→ DOCUMENTO DE ORIGEM
Ecos do Movimento Litúrgico no Brasil

            Um de seus expoentes foi Dom Martinho Michler, monge beneditino do mosteiro do Rio de Janeiro que, em 1933, incentivou os fiéis a compartilhar uma vida cristã, especialmente a liturgia, baseada nas fontes autênticas.


            As primeiras manifestações até que foram bem recebidas em alguns círculos, tais como a Ação Católica, mas aguçaram a oposição dos tradicionalistas que acreditavam tra­tar-se de um movimento insurgente no seio da Igreja, quase uma heresia.

            As implicações tiveram seu ápice no jornal ‘O Legionário’, das Congregações Maria­nas de São Paulo, e no jornal ‘O Catolicismo’, do movimento ‘Tradição, Família e Proprie­dade’ (TFP).

            Foi pertinente a intervenção do bispos do Brasil e da Santa Sé para serenar as discus­sões : de um lado tínhamos os liturgistas promovendo os novos ares e, de outro lado, os de­vocionistas, conservadores que não permitiriam a extinção do culto aos santos, ao papa, à Virgem, ao Santíssimo, etc..., ou seja, às devoções populares. 


A terceira etapa (de 1943 a 1963 )

Pio XII
             Algumas personalidades, que atuavam na vanguarda do movimento litúrgico, exagera­ram seus posicionamentos, chegando a desconsiderar a piedade individual e as de­voções particulares, para enaltecer exclusivamente a oração comunitária e as celebrações de caráter oficial da Igreja.
 
            A escola de Maria Laach, por exemplo, era uma das que distinguiam entre piedade objetiva (litúrgica) e piedade subjetiva (pessoal). A reação de correntes contrárias foi rá­pida, apontando desvios nos avanços litúrgicos.
 
            Pio XII (1876-1958), com suas encíclicas ‘Mystici corporis’ (1943) e ‘Mediator Dei’ (1947), interveio com muita prudência.
 
            A encíclica ‘Mediator Dei’, considerada a carta magna do movimento, acolheu o con­ceito de que Cristo atua na liturgia e removeu idéias exageradas, censurando francamente os extremismos e, em particular, levantou a questão da ‘piedade objetiva (litúrgica)’, apre­sentada como um ‘denominador comum’ de muitos erros.
 
            A encíclica apresentava como fato :

ü  a harmonia entre liturgia e vida espiritual – reconhecendo na ação litúrgica sua superio­ridade, não desvalorizou nem estabeleceu antagonismo entre a oração litúr­gica e a oração privada e

ü  a defesa da liturgia subordinada à hierarquia eclesiástica – na eclesiologia de Pio XII, a liturgia seria confiada aos sacerdotes, em nome da Igreja.

→ DADOS
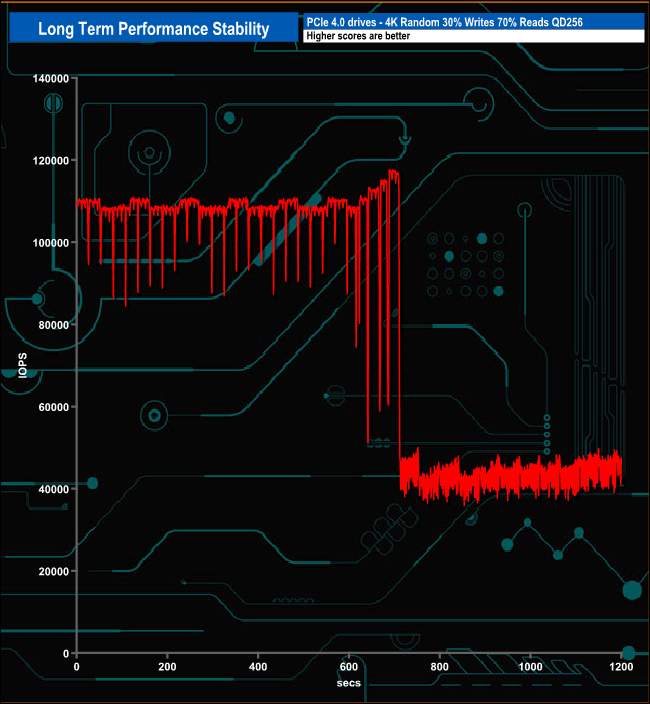Viewport: 650px width, 704px height.
Task: Select the 600 secs x-axis tick
Action: 349,667
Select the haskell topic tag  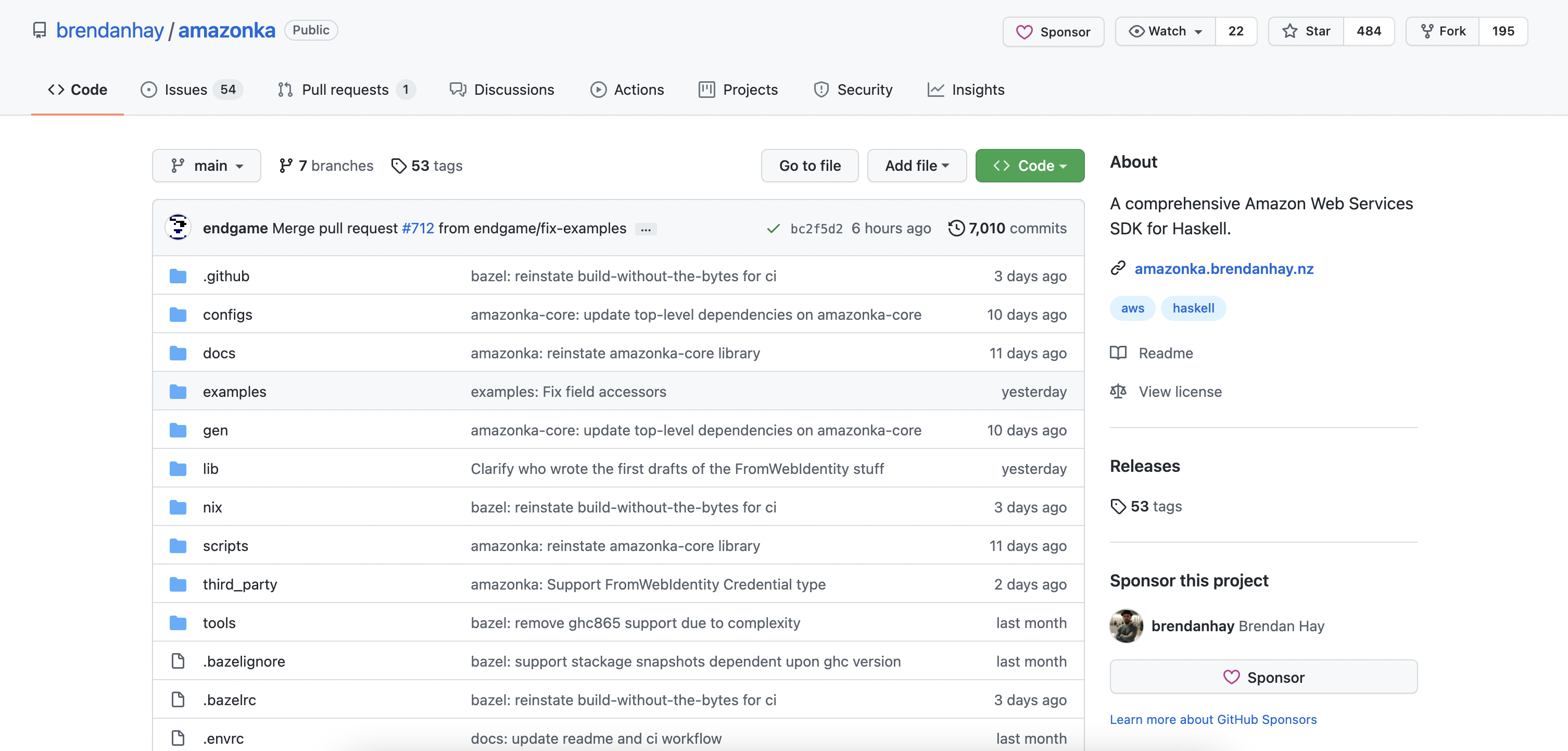click(1193, 308)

→ EXERCÍCIOS PROPOSTOS
1. Segundo o texto sobre o Movimento Litúrgico, qual encíclica é considerada a carta magna do movimento?
2. Indique se cada afirmação concorda com o texto sobre o Movimento Litúrgico, respondendo sim ou não e citando as palavras decisivas do texto.
(a) Dom Martinho Michler era monge beneditino do mosteiro de São Paulo.
(b) A escola de Maria Laach distinguia entre piedade objetiva e piedade subjetiva.
(c) A encíclica ‘Mediator Dei’ estabeleceu antagonismo entre a oração litúrgica e a oração privada.

→ RESPOSTAS
1. A encíclica ‘Mediator Dei’.

2.
(a) Não: "monge beneditino do mosteiro do Rio de Janeiro".
(b) Sim: "A escola de Maria Laach, por exemplo, era uma das que distinguiam entre piedade objetiva (litúrgica) e piedade subjetiva (pessoal)."
(c) Não: "não desvalorizou nem estabeleceu antagonismo".